= GOAL OF THE EXERCISE =
Whatever lines the data contains, output all of them unchanged.

>>>>>

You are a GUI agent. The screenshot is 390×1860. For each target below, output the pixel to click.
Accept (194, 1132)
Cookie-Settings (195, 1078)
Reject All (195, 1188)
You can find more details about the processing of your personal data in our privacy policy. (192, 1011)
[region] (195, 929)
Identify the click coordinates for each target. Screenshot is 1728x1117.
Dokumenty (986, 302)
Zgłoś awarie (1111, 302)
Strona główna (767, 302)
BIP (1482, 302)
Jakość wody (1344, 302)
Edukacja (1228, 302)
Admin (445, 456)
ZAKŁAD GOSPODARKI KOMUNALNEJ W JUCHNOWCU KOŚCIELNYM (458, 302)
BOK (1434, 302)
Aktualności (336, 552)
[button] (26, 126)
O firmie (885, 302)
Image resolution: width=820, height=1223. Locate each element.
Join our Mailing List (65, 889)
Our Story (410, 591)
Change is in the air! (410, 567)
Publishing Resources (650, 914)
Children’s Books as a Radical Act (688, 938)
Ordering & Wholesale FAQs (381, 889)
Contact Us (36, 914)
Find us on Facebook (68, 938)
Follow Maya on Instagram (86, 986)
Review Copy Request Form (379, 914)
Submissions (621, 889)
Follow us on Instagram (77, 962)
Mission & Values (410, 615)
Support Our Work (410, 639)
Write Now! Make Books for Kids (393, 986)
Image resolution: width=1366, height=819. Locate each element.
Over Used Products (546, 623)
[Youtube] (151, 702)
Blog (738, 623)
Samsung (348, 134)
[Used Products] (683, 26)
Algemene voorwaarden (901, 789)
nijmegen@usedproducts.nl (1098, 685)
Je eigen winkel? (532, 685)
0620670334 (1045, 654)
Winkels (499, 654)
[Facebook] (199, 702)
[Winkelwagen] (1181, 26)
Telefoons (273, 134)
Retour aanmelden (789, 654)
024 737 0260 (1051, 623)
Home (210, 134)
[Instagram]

<<<<<

= TASK RESPONSE =
You are a GUI agent. The screenshot is 390×1860. For each target below, output the pixel to click.
Accept (194, 1132)
Cookie-Settings (195, 1078)
Reject All (195, 1188)
You can find more details about the processing of your personal data in our privacy policy. (192, 1011)
[region] (195, 929)
Identify the click coordinates for each target. Screenshot is 1728x1117.
Dokumenty (986, 302)
Zgłoś awarie (1111, 302)
Strona główna (767, 302)
BIP (1482, 302)
Jakość wody (1344, 302)
Edukacja (1228, 302)
Admin (445, 456)
ZAKŁAD GOSPODARKI KOMUNALNEJ W JUCHNOWCU KOŚCIELNYM (458, 302)
BOK (1434, 302)
Aktualności (336, 552)
[button] (26, 126)
O firmie (885, 302)
Image resolution: width=820, height=1223. Locate each element.
Join our Mailing List (65, 889)
Our Story (410, 591)
Change is in the air! (410, 567)
Publishing Resources (650, 914)
Children’s Books as a Radical Act (688, 938)
Ordering & Wholesale FAQs (381, 889)
Contact Us (36, 914)
Find us on Facebook (68, 938)
Follow Maya on Instagram (86, 986)
Review Copy Request Form (379, 914)
Submissions (621, 889)
Follow us on Instagram (77, 962)
Mission & Values (410, 615)
Support Our Work (410, 639)
Write Now! Make Books for Kids (393, 986)
Image resolution: width=1366, height=819. Locate each element.
Over Used Products (546, 623)
[Youtube] (151, 702)
Blog (738, 623)
Samsung (348, 134)
[Used Products] (683, 26)
Algemene voorwaarden (901, 789)
nijmegen@usedproducts.nl (1098, 685)
Je eigen winkel? (532, 685)
0620670334 (1045, 654)
Winkels (499, 654)
[Facebook] (199, 702)
[Winkelwagen] (1181, 26)
Telefoons (273, 134)
Retour aanmelden (789, 654)
024 737 0260 (1051, 623)
Home (210, 134)
[Instagram]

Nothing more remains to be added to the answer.